Under list proportional representation, seats are awarded for each quota of votes obtained. Any votes excess to the quota are lost. Under apparentment, parties combine their vote excess, which may yield an additional full quota and candidate elected. For example, if there are 100 seats in the legislature, the quota per seat will be around 1%. If two parties poll 1.4 and 1.3 quotas respectively, they will probably only win one seat each if their votes are counted separately (assuming there is no further threshold, such as Germany's 5% barrier) but if they can combine their votes, they will have 2.7 quotas in total and a good chance of winning 3 seats overall. Usually the third seat would go to the party with 1.4% as it has more votes within the alliance.

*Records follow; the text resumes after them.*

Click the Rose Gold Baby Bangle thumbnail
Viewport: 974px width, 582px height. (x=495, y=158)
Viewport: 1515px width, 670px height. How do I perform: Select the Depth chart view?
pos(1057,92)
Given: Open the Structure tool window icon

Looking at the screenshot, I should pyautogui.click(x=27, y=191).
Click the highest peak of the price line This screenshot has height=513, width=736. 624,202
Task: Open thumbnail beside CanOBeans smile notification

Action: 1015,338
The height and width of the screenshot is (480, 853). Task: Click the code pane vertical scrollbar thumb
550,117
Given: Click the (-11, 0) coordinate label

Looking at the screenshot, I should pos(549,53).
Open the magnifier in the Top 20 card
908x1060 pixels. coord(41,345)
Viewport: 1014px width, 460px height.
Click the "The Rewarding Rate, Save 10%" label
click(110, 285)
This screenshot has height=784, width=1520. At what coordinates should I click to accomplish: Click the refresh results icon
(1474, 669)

There are two possible types of apparentment: different parties within a single electoral district combining their results, or the same party competing in different electoral districts combining these results. In the election of the German Constituent Assembly in the 1920s, an unused vote could be used outside the original district to help a party get an additional seat. [3]
The system introduces an element of ordinality - a vote is first applied to elect a candidate or a party, then a group list. It is akin to a prespecified ranking in a preferential voting system like alternative vote or single transferable vote, as is used with the above-the-line system in Australian elections.
Dutch elections from 1973 to 2017 allowed for electoral alliances between two parties where both parties would nominate a combined party list. This practice, called the lijstverbinding, was abolished in June 2017 after being earlier abandoned for Senate elections. [4]
In the Netherlands, seats in parliament are allocated by the D'Hondt method, a proportional representation method that tends to favor larger parties (see highest averages method). The lijstverbinding or kartel allowed two parties to pool their votes together when calculating representation, effectively treating them as a single, larger party when handing out seats.
Typically, the parties in a coalition are ideologically related. For example, in the 2003 general elections, the Socialist Party and GreenLeft formed a lijstverbinding. In the 2004 European elections the social-democratic PvdA and GreenLeft formed a lijstverbinding. The Orthodox Protestant Reformed Political Party and Christian Union have also formed a lijstverbinding in the past[ citation needed ].